Propostas da ativista para mudanças na Lei Maria da Penha:
- Retirar do boletim de ocorrência o endereço da vítima;
- Tornar obrigatória a presença de psicólogos em delegacias para atendimento e investigação de falsas denúncias;
- Construir Casas da Mulher Brasileira, espaço destinado ao atendimento da mulher, em cada unidade federativa
- Exigir o uso de tornozeleira eletrônica para acusados de violência doméstica, junto com a medida protetiva
- Responsabilizar por cumplicidade de ato infracional ou omissão de socorro cidadãos que presenciarem uma agressão contra a mulher e não denunciar ou prestar socorro
- Criar do aplicativo nacional “Casa Mulher Brasileira” para facilitar o atendimento após a denúncia na delegacia
- Fornecer indenização à vítima por parte do réu agressor
- Proibir a retirada da medida de proteção de urgência enquanto está em vigor
- Fundar um presídio especial para agressores detidos de forma temporária, preventiva, em flagrante, entre outros
- Reeducar os agressores nas unidades prisionais específicas
- Penalizar denúncias falsas feitas por mulheres
- Implementar o debate da temática nas escolas públicas
- Aumentar a abordagem sobre o tema e propagandas para a conscientização das pessoas
Caso Barbara Penna
Em novembro de 2013, a goiana Barbara Penna perdeu os dois filhos, uma menina de 2 anos e um bebê de três meses, por intoxicação devido à fumaça de um incêndio, provocado durante uma tentativa de feminicídio, na qual o autor era João Moojen Neto, ex-namorado e pai das crianças.
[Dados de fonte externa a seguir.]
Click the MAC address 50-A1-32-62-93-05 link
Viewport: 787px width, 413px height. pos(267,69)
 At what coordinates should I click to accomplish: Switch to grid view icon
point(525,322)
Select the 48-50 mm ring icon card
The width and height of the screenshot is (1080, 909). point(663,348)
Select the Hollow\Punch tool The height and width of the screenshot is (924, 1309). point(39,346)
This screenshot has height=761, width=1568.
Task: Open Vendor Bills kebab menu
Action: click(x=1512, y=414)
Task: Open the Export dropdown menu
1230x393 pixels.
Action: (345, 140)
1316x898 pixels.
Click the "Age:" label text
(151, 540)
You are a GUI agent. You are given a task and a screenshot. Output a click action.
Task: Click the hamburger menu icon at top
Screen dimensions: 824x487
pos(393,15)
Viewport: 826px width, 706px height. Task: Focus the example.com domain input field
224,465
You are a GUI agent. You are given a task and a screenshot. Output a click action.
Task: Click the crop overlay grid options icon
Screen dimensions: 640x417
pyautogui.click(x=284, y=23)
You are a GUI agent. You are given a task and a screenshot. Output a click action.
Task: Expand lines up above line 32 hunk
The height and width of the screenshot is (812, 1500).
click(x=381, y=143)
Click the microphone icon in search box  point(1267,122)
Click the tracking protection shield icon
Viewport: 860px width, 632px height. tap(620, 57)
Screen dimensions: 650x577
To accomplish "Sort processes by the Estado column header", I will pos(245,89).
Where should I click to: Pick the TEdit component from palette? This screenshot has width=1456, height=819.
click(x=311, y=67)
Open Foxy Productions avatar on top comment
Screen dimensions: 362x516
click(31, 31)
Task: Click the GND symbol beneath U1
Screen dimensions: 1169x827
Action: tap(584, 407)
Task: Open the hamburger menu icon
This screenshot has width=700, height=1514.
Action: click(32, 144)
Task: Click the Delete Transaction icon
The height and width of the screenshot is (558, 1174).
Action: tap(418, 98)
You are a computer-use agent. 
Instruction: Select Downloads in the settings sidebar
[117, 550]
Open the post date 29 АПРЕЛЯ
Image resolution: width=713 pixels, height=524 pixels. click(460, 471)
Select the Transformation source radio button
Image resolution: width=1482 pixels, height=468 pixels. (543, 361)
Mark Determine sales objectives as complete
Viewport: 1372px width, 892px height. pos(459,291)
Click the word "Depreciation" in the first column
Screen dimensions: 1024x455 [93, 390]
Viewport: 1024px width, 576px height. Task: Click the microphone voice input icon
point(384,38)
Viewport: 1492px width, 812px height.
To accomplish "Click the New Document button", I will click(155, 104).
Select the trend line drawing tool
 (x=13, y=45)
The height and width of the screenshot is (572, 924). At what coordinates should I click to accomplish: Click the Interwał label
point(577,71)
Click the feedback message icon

À época, o ex-companheiro espancou, ateou fogo e empurrou Penna da janela do terceiro andar do prédio onde vivia com os filhos. Ela teve 40% do corpo queimado e diversas fraturas.
Segundo relatos da própria vítima, a motivação do crime foi que Neto não teria aceitado o fim do relacionamento e a independência financeira da ex-namorada. Além das crianças, um idoso morreu devido ao incêndio causado pelo agressor de Penna.
Depois de passar por uma experiência traumática e trágica, Barbara Penna se candidatou, nas eleições de 2022, como deputada estadual pelo partido União Brasil no Rio Grande do Sul. No entanto, ela não conseguiu ser eleita.
Atualmente, ela atua como ativista contra o feminicídio e a violência contra a mulher. Além disso, Penna palestra sobre o tema e aconselha outras vítimas no perfil nas redes sociais.